Segment Start: Material to process
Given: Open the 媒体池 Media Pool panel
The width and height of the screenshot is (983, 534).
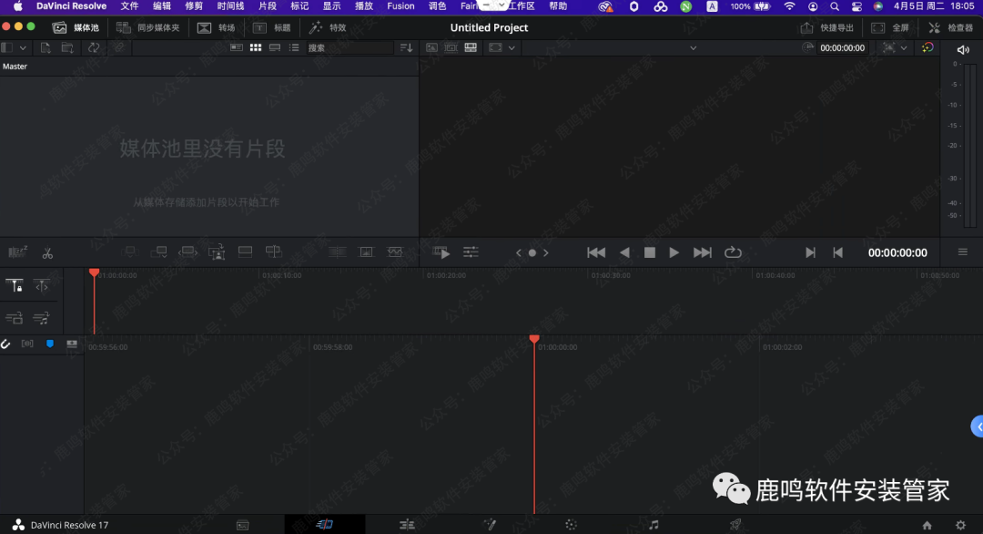Looking at the screenshot, I should click(x=75, y=27).
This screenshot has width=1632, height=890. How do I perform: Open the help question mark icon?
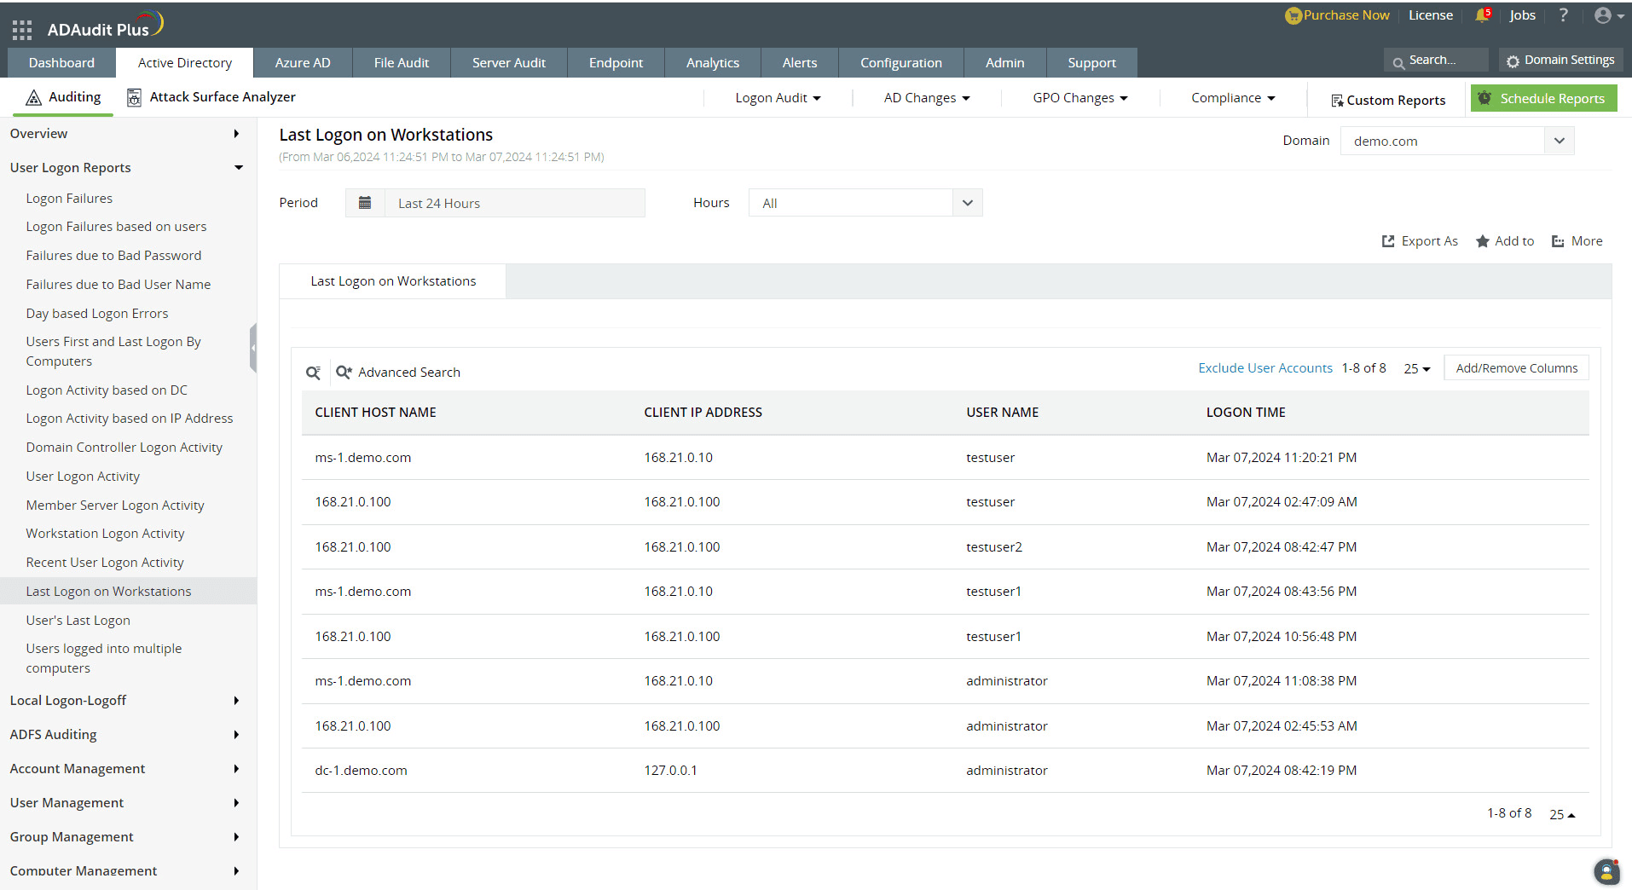tap(1563, 15)
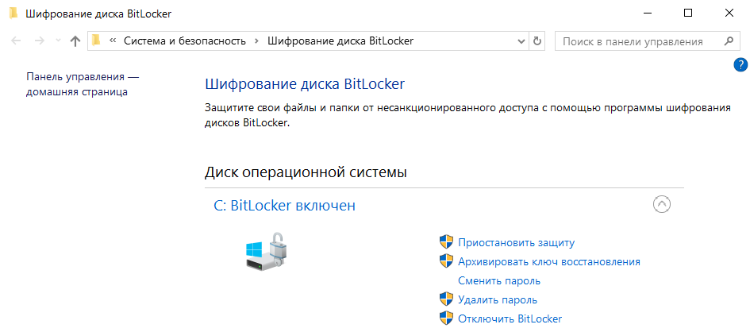750x332 pixels.
Task: Click Архивировать ключ восстановления link
Action: [x=549, y=261]
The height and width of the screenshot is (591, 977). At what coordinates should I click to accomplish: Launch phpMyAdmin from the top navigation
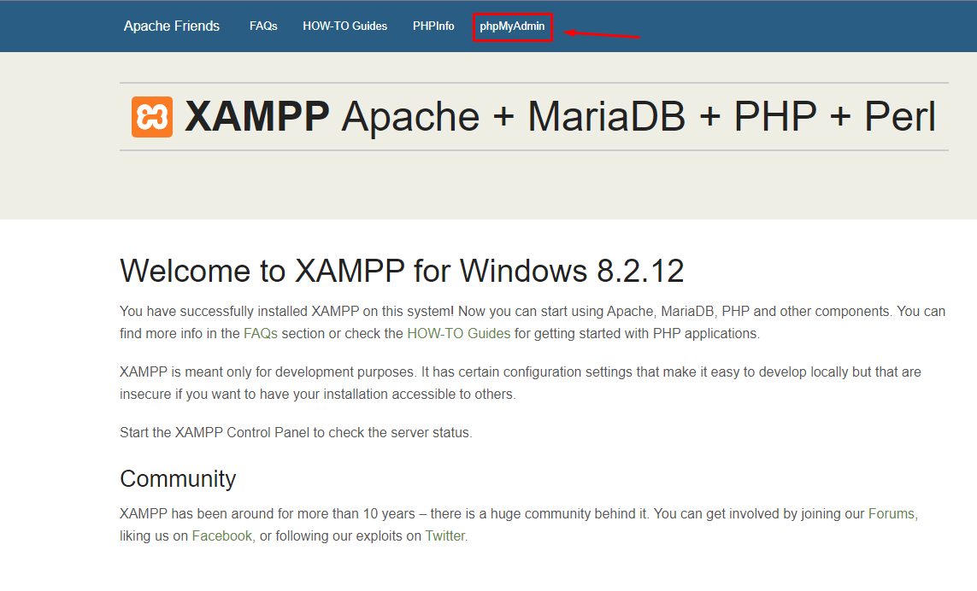pyautogui.click(x=512, y=26)
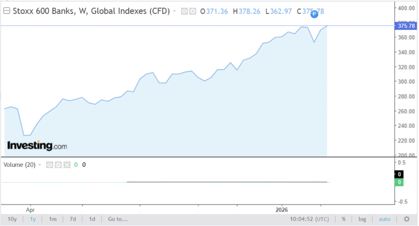Expand the Stoxx 600 Banks title dropdown arrow
The image size is (419, 226).
click(175, 11)
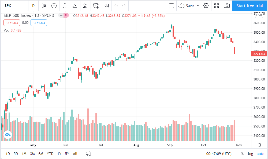Start bar replay with the rewind icon

point(106,6)
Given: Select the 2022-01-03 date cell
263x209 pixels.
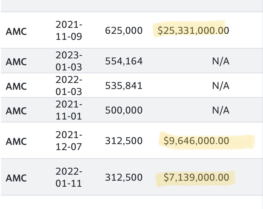Looking at the screenshot, I should [x=69, y=86].
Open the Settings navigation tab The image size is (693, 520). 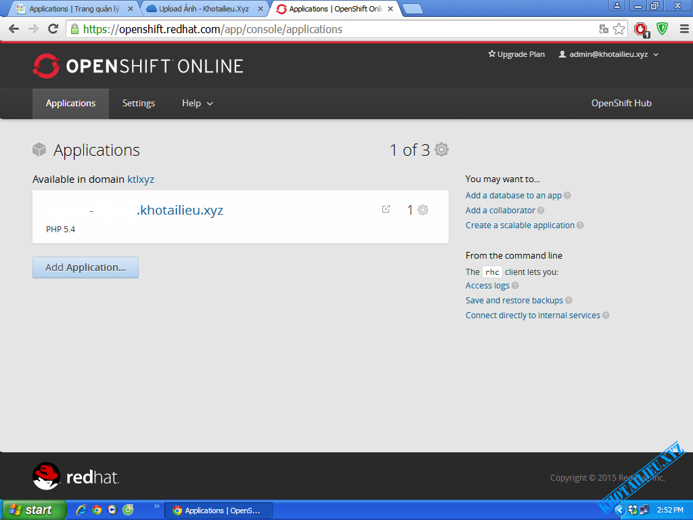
Segment End: Material to process
— Task goal —
For each line in the entries that holds "Given", return that line.

— Expected answer —
Given: Open the 媒体池 Media Pool panel
Given: Select the 2022-01-03 date cell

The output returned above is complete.